Nous verrons à travers le parcours de l’exposition que l’écriture des Shang reposait sur les mêmes principes que l’écriture chinoise classique (utilisation de logogrammes). La graphie des signes a, bien sûr, évolué avec le temps mais les principes de base de cette écriture sont restés inchangés depuis le XIII e siècle avant notre ère. Le système d’écriture actuel chinois en est l’héritier.
Chen Nan, nous révèle la rationalité divinatoire élaborée en Chine depuis les graphies des Shang, investie d’une fonction et d’une forme rituelle. Elle permet de communiquer avec l’au-delà. Cette communication, directe et toujours possible, entre le monde des pouvoirs surnaturels représenté par les ancêtres, et le monde des vivants est probablement à l’origine de la continuité entre l’univers céleste et l’univers humain instituée par la pensée chinoise de l’antiquité.
C’est donc sur les traces du vivant des images-signes que Chen Nan, trait après trait, se rapproche des sources traditionnelles de la civilisation chinoise, nous révélant ainsi l’ossature du réel en Chine.
L’art de Chen Nan – L’exposition
Chen Nan capte les manières dont les images sont censées agir dans les différentes sociétés qui les produisent. Écrire par l’image parce que l’image est le seul moyen dont nous disposons pour voir ce que les autres voient et permettent d’approcher le réel, c’est-à-dire les façons de percevoir le monde que met en œuvre tel ou tel collectif.
Pour cela, il a développé une méthodologie basée sur les composants graphiques, combinant le design graphique contemporain et l’héritage culturel. Le procédé de design utilisé dans la création de ses œuvres « inscriptions oraculaires sur os et écailles » peut également s’appliquer à d’autres écritures, ce qui a profondément motivé et inspiré la réalisation de l’exposition de Chen Nan au musée Champollion – Les écritures du monde.
Dans l’espace muséal du musée, les œuvres d’art de Chen Nan vont rencontrer les hiéroglyphes égyptiens et ainsi établir un dialogue. Les œuvres graphiques directement installées dans les vitrines, des sculptures de grandes dimensions, les œuvres plastiques et les vidéos interactives seront disposées avec la collection permanente du musée alors dans la salle Annexe du musée, Chen Nan présentera des installations d’art et des œuvres d’animation digitale.
La manifestation est aussi une occasion de rendre hommage à la mémoire de deux illustres personnages qui sont étroitement liés à la thématique de l’exposition, l’un tourné vers l’Égypte, l’autre, vers la Chine. Jean-François Champollion et Jean-Pierre Abel-Rémusat étaient tous les deux professeurs au Collège de France à la même période historique. Ce dernier a été le titulaire de la première chaire d’études chinoises en Occident au Collège royal (ancien nom du Collège de France créée par Louis XVIII par ordonnance du 29 novembre 1814).
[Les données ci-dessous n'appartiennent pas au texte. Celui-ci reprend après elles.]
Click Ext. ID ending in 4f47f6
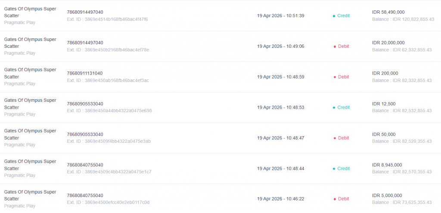(107, 19)
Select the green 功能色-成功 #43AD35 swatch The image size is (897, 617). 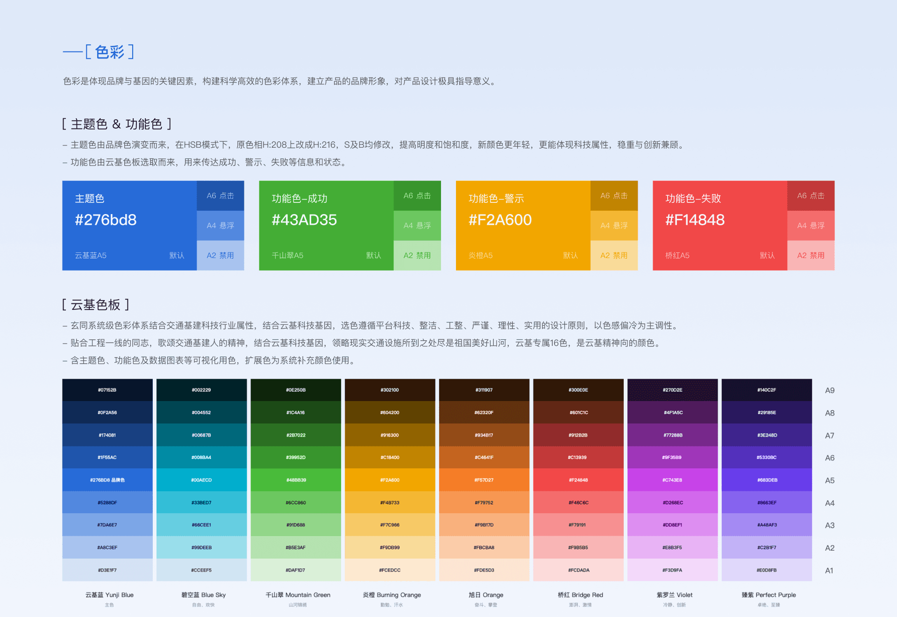click(326, 225)
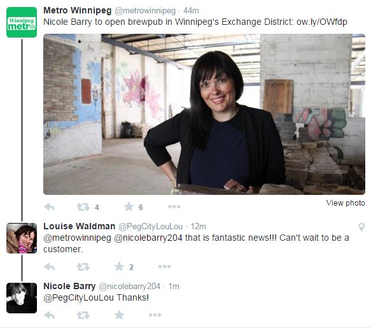
Task: Open Nicole Barry's black-and-white avatar
Action: (x=22, y=298)
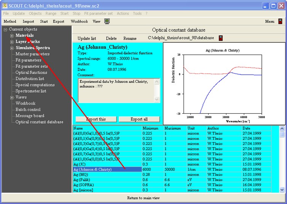
Task: Click the table scrollbar down arrow
Action: (282, 189)
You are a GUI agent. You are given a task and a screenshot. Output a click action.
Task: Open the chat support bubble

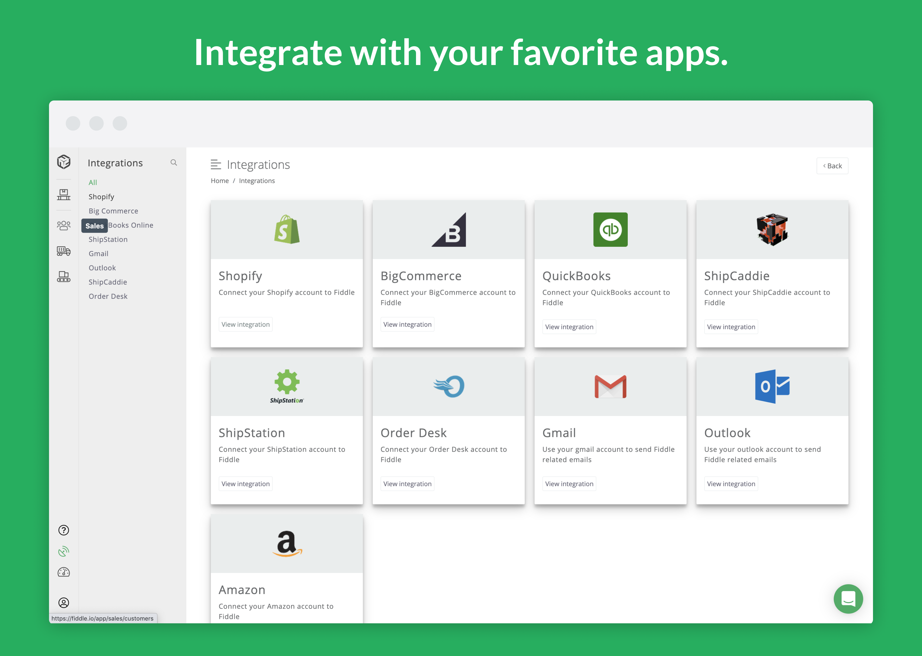pyautogui.click(x=848, y=599)
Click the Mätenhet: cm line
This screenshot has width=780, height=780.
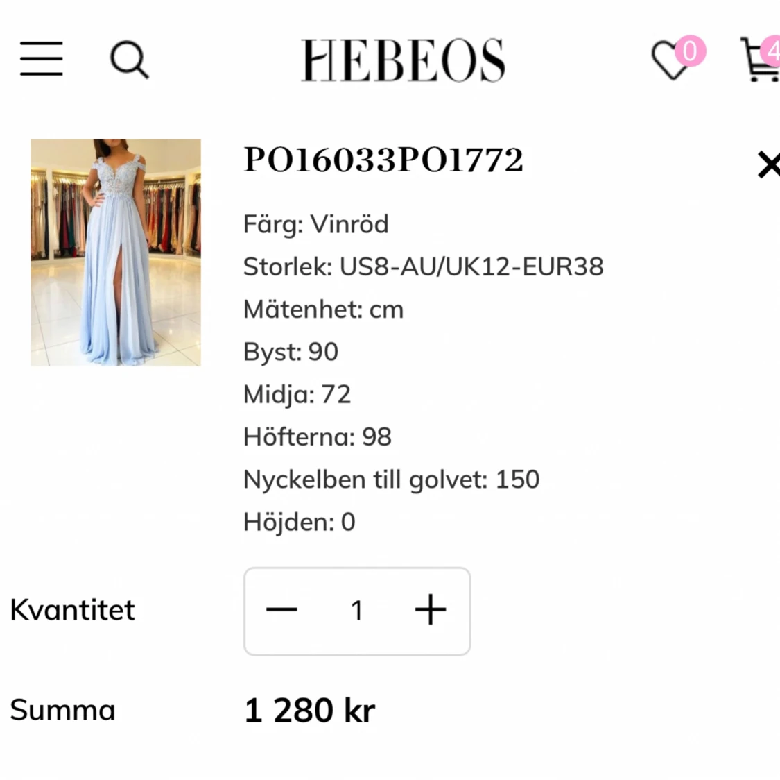323,310
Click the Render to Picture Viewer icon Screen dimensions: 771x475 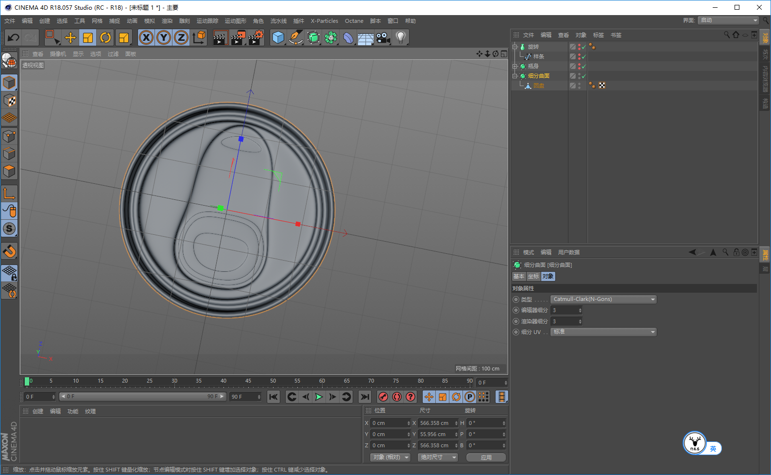click(x=238, y=37)
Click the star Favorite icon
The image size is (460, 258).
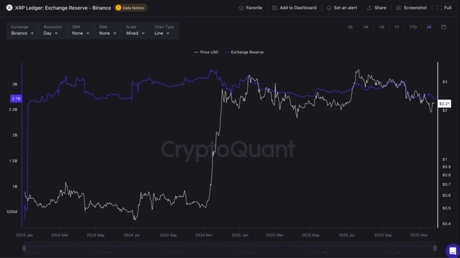pyautogui.click(x=241, y=8)
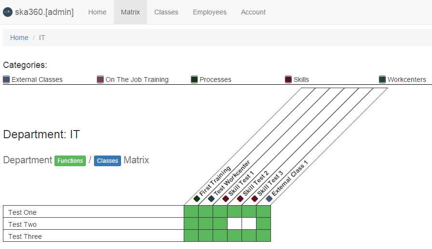Screen dimensions: 432x249
Task: Select the Test Three row label
Action: click(x=25, y=236)

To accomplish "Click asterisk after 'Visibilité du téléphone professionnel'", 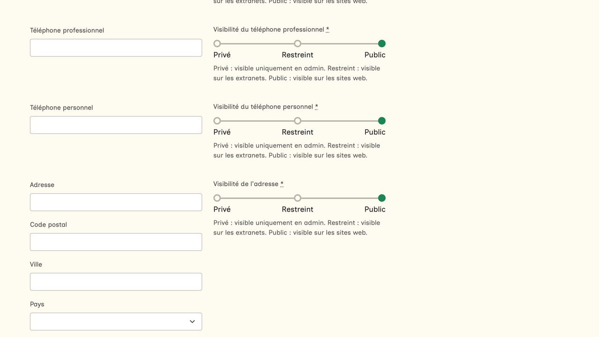I will pyautogui.click(x=328, y=29).
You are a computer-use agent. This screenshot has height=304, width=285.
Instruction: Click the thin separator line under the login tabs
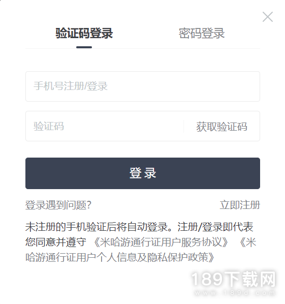(x=143, y=48)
C’est donc sous la forme du dialogue que c’est construite l’exposition, rencontre hors du temps entre deux cultures millénaires, chacune dotée d’une écriture unique, basée sur l’image. Le but du dialogue est de produire une nouvelle image de la pensée dans le domaine des études culturelles. Une des grandes avancées de la théorie moderne en matière de culture est d’avoir réalisé que les cultures sont hybrides et hétérogènes. La culture est hybride au sens ou l’échange culturel n’est pas simplement un dialogue binaire entre deux entités avec leur identités uniques, mais elle introduit un changement progressif irréversible dans les deux cultures. Les cultures et civilisations sont si reliées entre elles et si interdépendantes qu’elles défient toute description unitaire ou simplement délimité de leur individualité.
Comment ne pas voir l’extrême contemporanéité de la démarche artistique de Chen Nan dans notre monde de l’image. Déjà, lorsque j’ai rencontré Chen Nan il y a deux ans, dans le cadre de la préparation de l’exposition sur la culture dongba, j’ai pu observer comment Chen Nan appliquait aux pictogrammes dongba le procédé développé dans les œuvres d’art « Inscriptions oraculaires sur os et écailles », notamment avec la réalisation graphique des émoticônes des pictogrammes naxi pour les réseaux sociaux chinois.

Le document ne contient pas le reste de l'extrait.